Build HL7v2 AST nodes

Readme

@glion/builder

Tiny, typed helpers for assembling HL7v2 ASTs by hand.

What it does

@glion/builder provides five short functions (m, s, f, r, c) that wrap unist-builder and return nodes typed from @glion/ast. You build trees with a few function calls instead of nesting u('node-type', ...) boilerplate by hand, and the output is the same shape a parser would produce — so any Glion consumer (serializers, linters, annotators) can read it back. The builder is intentionally small: no hidden serialization, no format guessing, no HL7v2 semantics. You decide what the tree looks like; the helpers just reduce the typing.

Install

npm install @glion/builder

Use

import { c, f, m, s } from "@glion/builder";

const tree = m(
  s(
    f("MSH"), // include the segment header explicitly
    f("^~\\&")
  ),
  s(
    f("PID"),
    f(), // empty field
    f([
      c(["123456", "DOE", "JOHN"]), // arrays and individual args are interchangeable
    ])
  )
);

tree is a Root node containing two segments (MSH, PID).

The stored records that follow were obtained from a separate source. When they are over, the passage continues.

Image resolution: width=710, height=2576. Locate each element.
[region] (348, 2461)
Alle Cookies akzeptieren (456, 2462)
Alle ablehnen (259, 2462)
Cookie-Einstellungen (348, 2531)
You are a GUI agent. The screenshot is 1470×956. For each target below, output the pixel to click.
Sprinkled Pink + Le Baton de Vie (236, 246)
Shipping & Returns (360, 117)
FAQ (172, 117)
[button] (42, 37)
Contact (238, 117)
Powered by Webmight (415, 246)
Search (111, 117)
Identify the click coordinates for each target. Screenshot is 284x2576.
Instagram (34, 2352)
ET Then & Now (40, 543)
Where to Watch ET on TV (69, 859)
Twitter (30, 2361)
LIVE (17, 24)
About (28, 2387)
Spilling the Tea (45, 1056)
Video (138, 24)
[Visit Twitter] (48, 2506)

Pass it to @glion/to-hl7v2 to serialize, to @glion/jsonify to jsonify, or to any unist visitor to inspect it.

API

m(...children: RootContent[]): Root

Build a Root (message) node.

  • No arguments → empty root.
  • Pass any number of RootContent nodes (segments, fragments); they are appended in order.
  • Arguments are used as-is. Pass concrete AST nodes rather than nested arrays.

s(...fields: Field[]): Segment

Build a Segment node.

  • No arguments → empty segment.
  • Include the header field yourself, typically f('PID'), as the first argument.
  • Fields are appended in the order provided; the helper does not auto-flatten.

f(...values: Array<string | Component | FieldRepetition | Array<string | Component | FieldRepetition>>): Field

Build a Field node.

  • No arguments → empty field (children: []).
  • Strings become components with a single subcomponent containing the value.
  • Component instances are added directly.
  • FieldRepetition instances are preserved so you can control repetitions explicitly.
  • Arrays are flattened one level, letting you mix individual values and grouped lists.
  • Sequences of strings/components are grouped into a single repetition unless a FieldRepetition is introduced explicitly.

r(...components: Array<string | Component | Array<string | Component>>): FieldRepetition

Build a FieldRepetition node.

  • No arguments → empty field-repetition (children: []).
  • Strings become components with a single subcomponent containing the value.
  • Components are inserted as-is.
  • Arrays are flattened one level for convenience.

c(...values: Array<string | string[]>): Component

Build a Component node.

  • No arguments → empty component (children: []).
  • Strings become subcomponents.
  • Arrays are flattened one level, so c('DOE', ['JOHN', 'Q']) works.

For advanced scenarios — multiple repetitions per field, custom metadata, node reuse — drop down to unist-builder (u) directly and mix those nodes with the helpers above.

Design

  • Explicit. You build the same AST shape you would by hand. There is no hidden serialization logic or format guessing.
  • Composable. Each helper is a thin wrapper over unist-builder, so raw nodes from u() and other utilities can be mixed freely.
  • Minimal. A small surface means fewer abstractions to learn and less room for divergent interpretations of the HL7v2 model.

Empty fields, repetitions, and components

Calling f(), r(), or c() with no arguments produces a node with an empty children array — no implicit child placeholders.

f(); // → { type: "field", children: [] }
r(); // → { type: "field-repetition", children: [] }
c(); // → { type: "component", children: [] }

Pass f("") (or any explicit string) to materialize the full subcomponent leaf.

Part of Glion

@glion/builder is part of Glion, the application framework for HL7v2. See the Glion README for the full package catalog and architecture.